From two-step 5' RACE, five independent Ph kni2 5' cDNA fragment clones were obtained. They all show identical transcription starts. Any two of their sequences may vary up to 2%, which is slightly above average as compared to other RACE sequences recovered in this work. Still, this finding suggests that all sequences derive from transcripts of the same gene.
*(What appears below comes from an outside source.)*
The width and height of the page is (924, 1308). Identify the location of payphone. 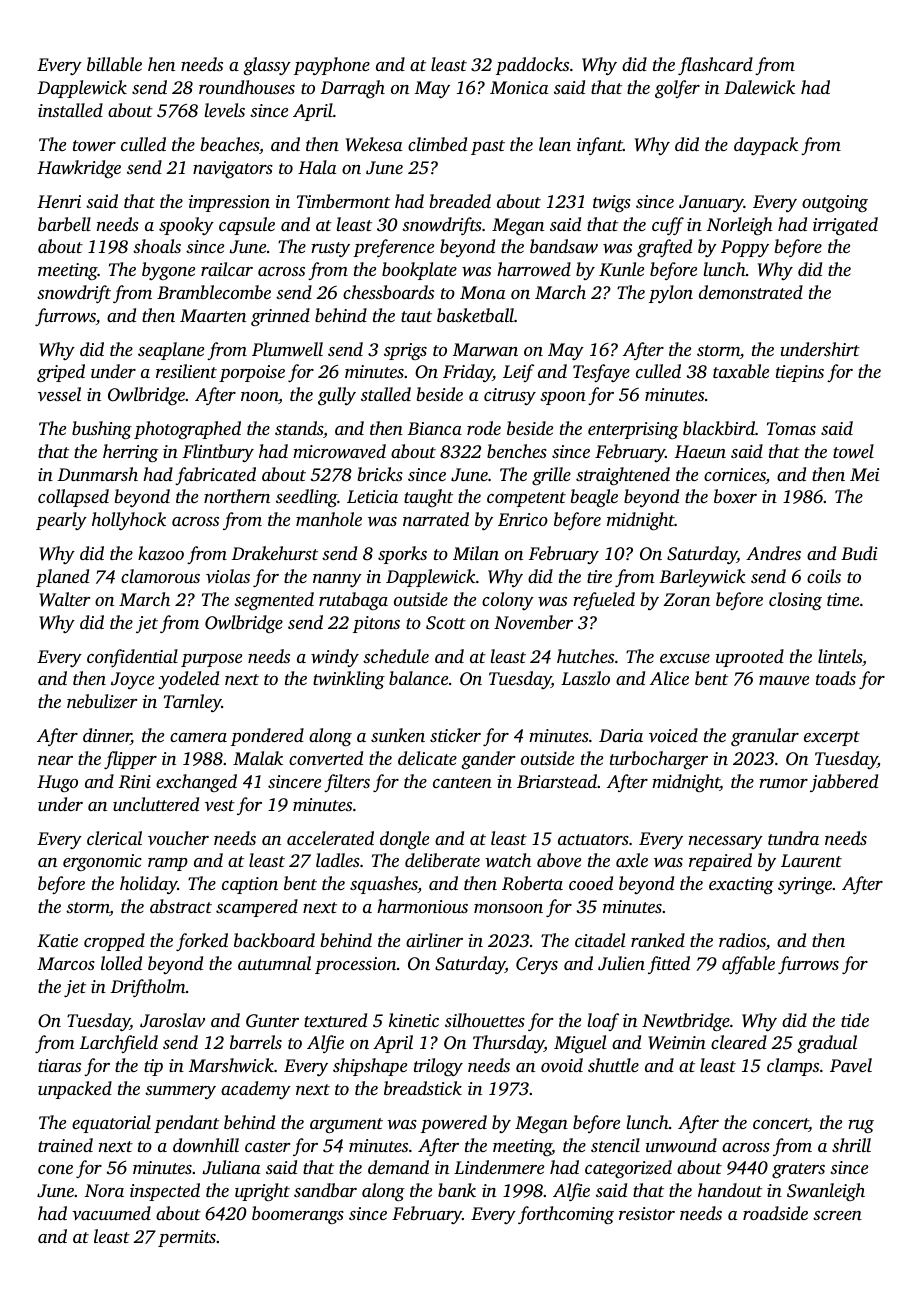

Ph kni2 3' cDNA sequence was fully recovered by two-step 3' RACE. Five independent Ph kni2 3' cDNA fragment clones were obtained. However, only from clone Ph_kni2_3R21 the complete sequence was retrieved. Minor sequence sections of the other clones remained of low quality despite repeated sequencing efforts. Since all parts of the entire 3' cDNA sequence are covered by at least two independent Ph kni2 3' cDNA fragment clones, the sequence information was considered sufficient for assembling the complete Ph kni2 cDNA sequence in silico. Within the fraction of sequence they share, any two 3' RACE sequences vary in less than 1% of nucleotide positions and are therefore considered identical. There are minor variations in poly(A) tailing.

Sequence information provided by all recovered 5' and 3' Ph kni2 RACE clones was sufficient for assembling the complete Ph kni2 cDNA sequence in silico. In order to verify the consistency of the established Ph kni2 cDNA sequence, coherent Ph kni2 cDNA and ORF fragments were isolated via long-distance PCR reactions (5.2.3.4), performed on Parhyale cDNA collections (5.2.2). Two independent Ph kni2 cDNA sequences and three independent Ph kni1 ORF sequences were obtained (A2.12.1). They are consistent with the findings from 5' and 3' RACE (A2.12.2). Because the nucleotide variation between any two ORF or cDNA sequences, respectively, does not exceed 1%, they are considered identical (5.3.3.3, A3, table A1).